As for the Chinese, there have been 22 translations of “Hamlet” since 1922, an interest that seems to have survived even Mao and his much less memorable Quotations of….. In the words of Ruru Li, “[Hamlet] rapidly became established in Chinese minds as the greatest literary masterpiece.” Hmm. Must be something universal there.

But back to our desert island; each of us existing as Robinson Crusoe — another book that must distress Ms. Dusbiber: What would Shakespeare teach us? I can only speak for myself, but I’m sure that at least in the early stages of insularity I would be desperate for rest. No time for Shakespeare, right?

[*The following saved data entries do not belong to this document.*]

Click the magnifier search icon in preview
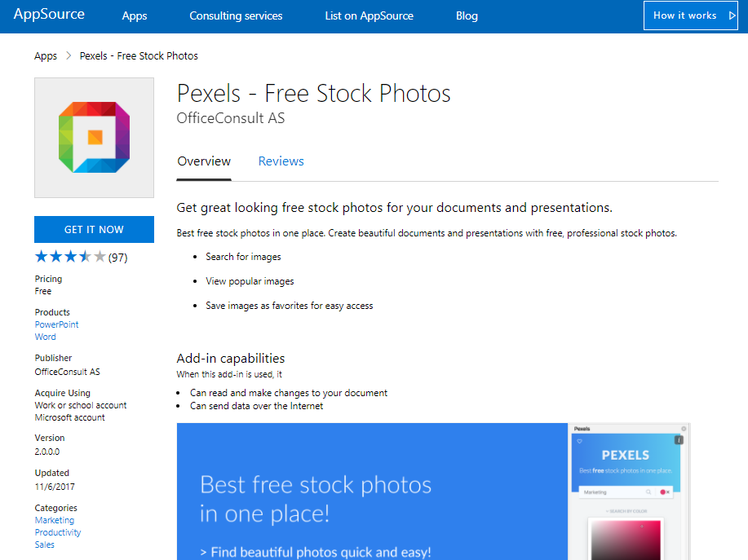This screenshot has width=748, height=560. point(648,492)
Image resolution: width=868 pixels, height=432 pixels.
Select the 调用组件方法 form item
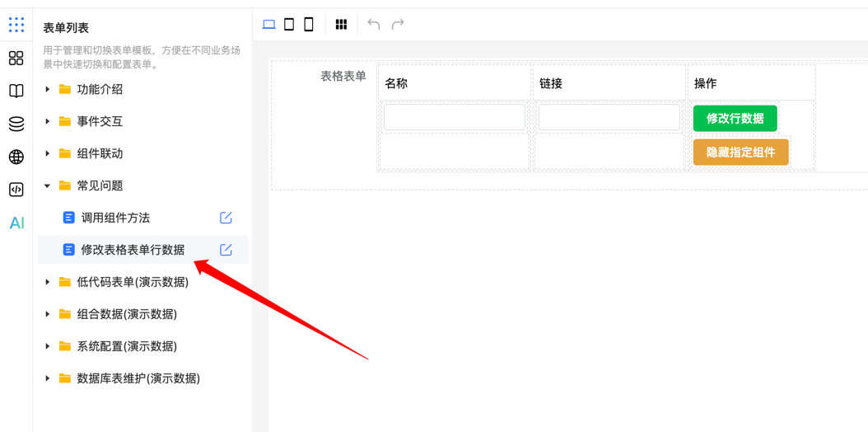coord(115,218)
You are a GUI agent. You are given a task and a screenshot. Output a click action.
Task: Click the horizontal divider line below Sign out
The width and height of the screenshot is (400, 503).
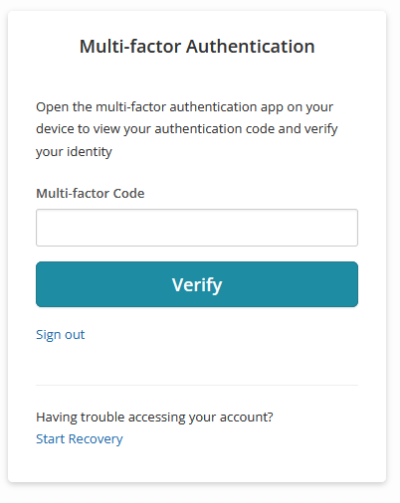click(x=197, y=385)
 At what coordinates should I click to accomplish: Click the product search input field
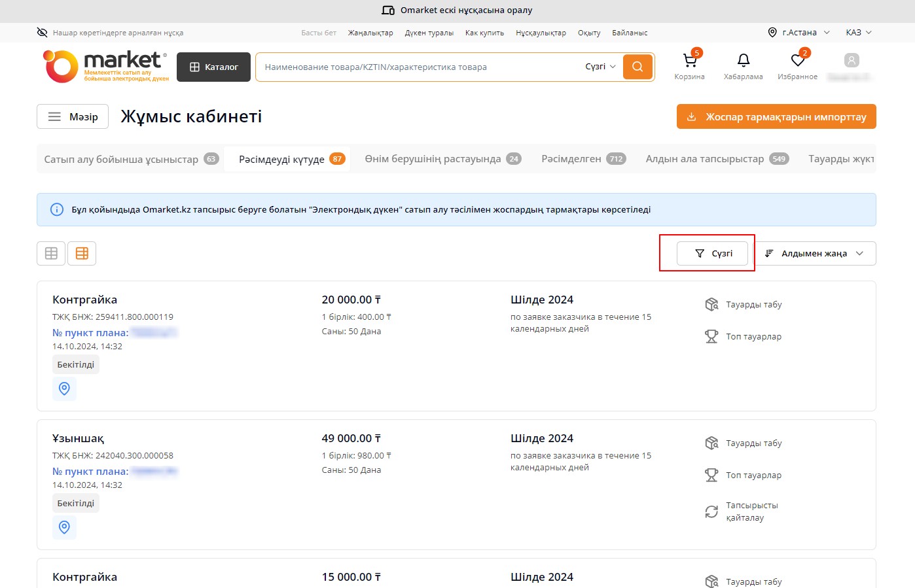419,67
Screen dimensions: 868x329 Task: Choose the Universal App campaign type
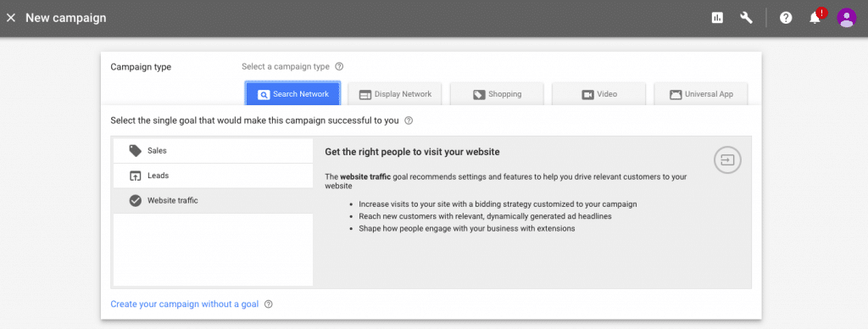[x=701, y=94]
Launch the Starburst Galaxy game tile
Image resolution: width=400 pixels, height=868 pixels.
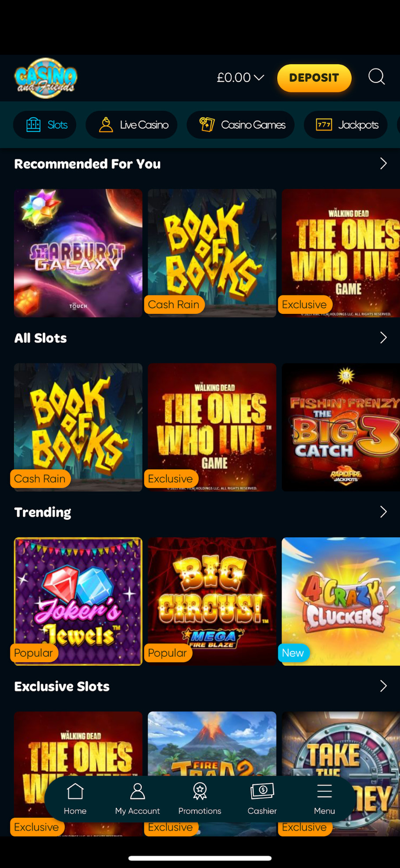pyautogui.click(x=78, y=253)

But memory is a marvelous thing. Shakespeare’s words have a way of rising from the recesses of the mind, such as this gem for the man, well, desperate for rest: “Sleep that knits up the ravell’d sleeve of care, / The death of each day’s life, sore labour’s bath, / Balm of hurt minds, great nature’s second course, / Chief nourisher in life’s feast . . .” The thought itself, so thoroughly apt and expressive of the thing described, might well create a peace conducive to sleep in trying times—though admittedly not for Macbeth after murdering King Duncan.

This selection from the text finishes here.